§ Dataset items

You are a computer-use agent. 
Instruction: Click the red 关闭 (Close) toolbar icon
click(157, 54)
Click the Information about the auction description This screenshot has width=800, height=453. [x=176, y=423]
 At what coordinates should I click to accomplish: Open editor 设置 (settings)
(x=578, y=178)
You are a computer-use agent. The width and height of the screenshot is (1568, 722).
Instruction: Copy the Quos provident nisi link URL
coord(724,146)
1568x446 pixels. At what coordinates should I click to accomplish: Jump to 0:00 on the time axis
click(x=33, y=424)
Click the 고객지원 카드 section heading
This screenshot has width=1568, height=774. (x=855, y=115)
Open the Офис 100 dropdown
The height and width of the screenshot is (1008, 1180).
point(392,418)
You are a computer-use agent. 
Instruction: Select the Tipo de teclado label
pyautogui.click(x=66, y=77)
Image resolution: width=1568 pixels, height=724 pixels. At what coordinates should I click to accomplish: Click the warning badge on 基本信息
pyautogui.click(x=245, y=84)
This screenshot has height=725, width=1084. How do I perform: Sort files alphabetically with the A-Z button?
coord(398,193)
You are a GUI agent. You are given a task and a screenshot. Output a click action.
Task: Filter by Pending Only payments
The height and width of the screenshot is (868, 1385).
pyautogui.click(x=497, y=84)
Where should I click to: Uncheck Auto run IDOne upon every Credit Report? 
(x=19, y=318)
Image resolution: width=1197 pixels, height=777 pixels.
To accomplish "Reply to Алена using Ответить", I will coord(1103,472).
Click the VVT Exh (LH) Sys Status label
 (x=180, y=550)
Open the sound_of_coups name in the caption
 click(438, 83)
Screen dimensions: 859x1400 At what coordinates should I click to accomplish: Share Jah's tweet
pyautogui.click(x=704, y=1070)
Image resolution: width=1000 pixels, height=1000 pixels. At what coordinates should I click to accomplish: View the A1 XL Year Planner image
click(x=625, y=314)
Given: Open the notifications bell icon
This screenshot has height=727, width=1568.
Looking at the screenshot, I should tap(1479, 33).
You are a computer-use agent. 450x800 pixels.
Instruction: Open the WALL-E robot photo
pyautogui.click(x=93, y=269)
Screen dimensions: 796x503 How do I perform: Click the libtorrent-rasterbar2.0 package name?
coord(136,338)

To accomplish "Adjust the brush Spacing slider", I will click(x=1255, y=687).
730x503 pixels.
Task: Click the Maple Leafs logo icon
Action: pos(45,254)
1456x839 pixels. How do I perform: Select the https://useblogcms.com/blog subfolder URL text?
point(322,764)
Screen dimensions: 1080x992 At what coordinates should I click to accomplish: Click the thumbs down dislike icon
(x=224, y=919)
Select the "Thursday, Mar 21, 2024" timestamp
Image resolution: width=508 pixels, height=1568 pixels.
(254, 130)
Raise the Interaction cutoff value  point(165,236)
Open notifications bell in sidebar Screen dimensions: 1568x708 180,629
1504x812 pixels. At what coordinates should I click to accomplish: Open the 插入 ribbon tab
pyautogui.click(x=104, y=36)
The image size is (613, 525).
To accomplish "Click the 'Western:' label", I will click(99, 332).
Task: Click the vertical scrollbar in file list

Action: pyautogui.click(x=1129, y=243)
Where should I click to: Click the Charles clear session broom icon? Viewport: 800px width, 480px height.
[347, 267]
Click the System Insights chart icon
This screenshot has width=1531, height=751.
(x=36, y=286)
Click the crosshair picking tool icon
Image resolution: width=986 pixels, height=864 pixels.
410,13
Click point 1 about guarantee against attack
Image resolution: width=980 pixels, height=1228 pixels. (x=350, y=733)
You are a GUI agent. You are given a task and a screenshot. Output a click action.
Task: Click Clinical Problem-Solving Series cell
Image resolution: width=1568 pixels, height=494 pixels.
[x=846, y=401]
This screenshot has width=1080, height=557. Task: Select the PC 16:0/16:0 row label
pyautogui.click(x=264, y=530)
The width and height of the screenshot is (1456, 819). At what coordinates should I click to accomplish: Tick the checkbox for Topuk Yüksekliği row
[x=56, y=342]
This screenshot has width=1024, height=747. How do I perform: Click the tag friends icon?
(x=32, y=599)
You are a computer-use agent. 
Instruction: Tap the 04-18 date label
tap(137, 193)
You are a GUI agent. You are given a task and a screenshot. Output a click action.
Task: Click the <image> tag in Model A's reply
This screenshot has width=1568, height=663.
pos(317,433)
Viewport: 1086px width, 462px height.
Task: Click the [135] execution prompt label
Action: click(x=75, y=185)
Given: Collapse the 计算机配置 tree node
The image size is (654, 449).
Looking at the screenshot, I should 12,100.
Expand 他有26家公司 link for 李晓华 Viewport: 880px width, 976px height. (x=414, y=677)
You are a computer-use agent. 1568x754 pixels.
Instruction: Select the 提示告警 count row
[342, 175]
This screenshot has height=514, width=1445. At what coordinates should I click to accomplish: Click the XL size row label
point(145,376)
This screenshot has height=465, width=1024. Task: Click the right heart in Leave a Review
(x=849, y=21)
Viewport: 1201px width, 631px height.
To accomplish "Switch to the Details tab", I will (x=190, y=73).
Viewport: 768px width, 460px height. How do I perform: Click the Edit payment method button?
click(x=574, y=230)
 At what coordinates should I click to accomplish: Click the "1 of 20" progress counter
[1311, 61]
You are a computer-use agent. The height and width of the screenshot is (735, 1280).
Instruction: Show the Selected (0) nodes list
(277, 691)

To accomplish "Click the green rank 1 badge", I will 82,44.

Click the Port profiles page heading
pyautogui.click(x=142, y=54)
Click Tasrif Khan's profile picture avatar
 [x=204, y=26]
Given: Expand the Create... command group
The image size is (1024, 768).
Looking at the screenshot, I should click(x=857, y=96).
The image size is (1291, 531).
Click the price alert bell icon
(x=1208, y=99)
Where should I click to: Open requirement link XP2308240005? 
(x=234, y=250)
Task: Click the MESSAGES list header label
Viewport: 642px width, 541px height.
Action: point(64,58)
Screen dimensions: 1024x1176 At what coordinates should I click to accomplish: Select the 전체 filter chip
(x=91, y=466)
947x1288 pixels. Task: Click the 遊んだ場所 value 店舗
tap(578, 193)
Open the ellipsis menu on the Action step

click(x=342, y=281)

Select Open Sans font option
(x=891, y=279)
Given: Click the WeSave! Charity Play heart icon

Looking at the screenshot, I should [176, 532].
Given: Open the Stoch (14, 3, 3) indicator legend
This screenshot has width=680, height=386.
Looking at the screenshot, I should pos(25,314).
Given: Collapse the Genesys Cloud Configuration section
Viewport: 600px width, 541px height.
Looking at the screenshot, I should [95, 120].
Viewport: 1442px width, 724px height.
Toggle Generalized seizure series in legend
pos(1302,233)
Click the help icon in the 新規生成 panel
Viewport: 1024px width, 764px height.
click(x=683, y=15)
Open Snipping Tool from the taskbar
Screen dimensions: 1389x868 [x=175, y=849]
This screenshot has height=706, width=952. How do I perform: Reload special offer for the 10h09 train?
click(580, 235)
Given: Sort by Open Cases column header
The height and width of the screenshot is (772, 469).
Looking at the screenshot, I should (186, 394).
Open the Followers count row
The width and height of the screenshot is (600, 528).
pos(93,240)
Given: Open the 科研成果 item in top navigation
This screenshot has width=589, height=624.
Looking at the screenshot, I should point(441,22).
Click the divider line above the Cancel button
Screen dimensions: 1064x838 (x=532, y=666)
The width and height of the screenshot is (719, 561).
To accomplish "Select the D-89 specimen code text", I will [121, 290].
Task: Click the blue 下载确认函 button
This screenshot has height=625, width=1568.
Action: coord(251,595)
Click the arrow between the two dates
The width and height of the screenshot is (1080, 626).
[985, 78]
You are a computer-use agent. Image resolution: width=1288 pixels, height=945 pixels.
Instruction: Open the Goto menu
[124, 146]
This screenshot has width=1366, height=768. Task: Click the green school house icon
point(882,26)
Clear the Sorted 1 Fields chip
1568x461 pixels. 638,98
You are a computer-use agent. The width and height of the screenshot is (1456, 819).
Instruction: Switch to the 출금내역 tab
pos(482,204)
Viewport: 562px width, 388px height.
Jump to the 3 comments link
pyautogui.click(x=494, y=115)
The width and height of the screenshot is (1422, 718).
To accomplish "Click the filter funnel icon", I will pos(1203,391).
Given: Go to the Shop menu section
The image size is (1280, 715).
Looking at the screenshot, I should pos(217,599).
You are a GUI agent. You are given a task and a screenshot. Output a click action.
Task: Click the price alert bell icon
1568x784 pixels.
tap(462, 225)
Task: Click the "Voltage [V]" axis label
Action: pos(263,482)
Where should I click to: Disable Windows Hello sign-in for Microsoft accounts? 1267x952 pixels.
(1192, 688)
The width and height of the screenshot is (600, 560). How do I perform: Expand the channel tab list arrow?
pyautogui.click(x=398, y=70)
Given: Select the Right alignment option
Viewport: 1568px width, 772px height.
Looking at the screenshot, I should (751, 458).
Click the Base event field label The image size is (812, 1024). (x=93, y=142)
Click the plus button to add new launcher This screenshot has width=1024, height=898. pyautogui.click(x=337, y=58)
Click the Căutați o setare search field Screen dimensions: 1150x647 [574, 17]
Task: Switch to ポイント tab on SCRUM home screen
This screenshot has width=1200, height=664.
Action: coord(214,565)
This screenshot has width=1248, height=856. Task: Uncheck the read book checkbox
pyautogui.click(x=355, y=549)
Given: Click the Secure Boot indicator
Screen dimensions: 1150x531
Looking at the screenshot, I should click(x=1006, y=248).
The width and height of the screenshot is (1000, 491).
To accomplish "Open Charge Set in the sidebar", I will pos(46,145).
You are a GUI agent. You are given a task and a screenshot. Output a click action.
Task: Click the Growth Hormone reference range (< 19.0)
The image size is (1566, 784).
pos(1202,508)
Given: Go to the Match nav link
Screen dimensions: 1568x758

§ AIM OF THE EXERCISE
Examine the records above and state the number of lines that include "computer", with no further text.

§ EXERCISE RESPONSE
9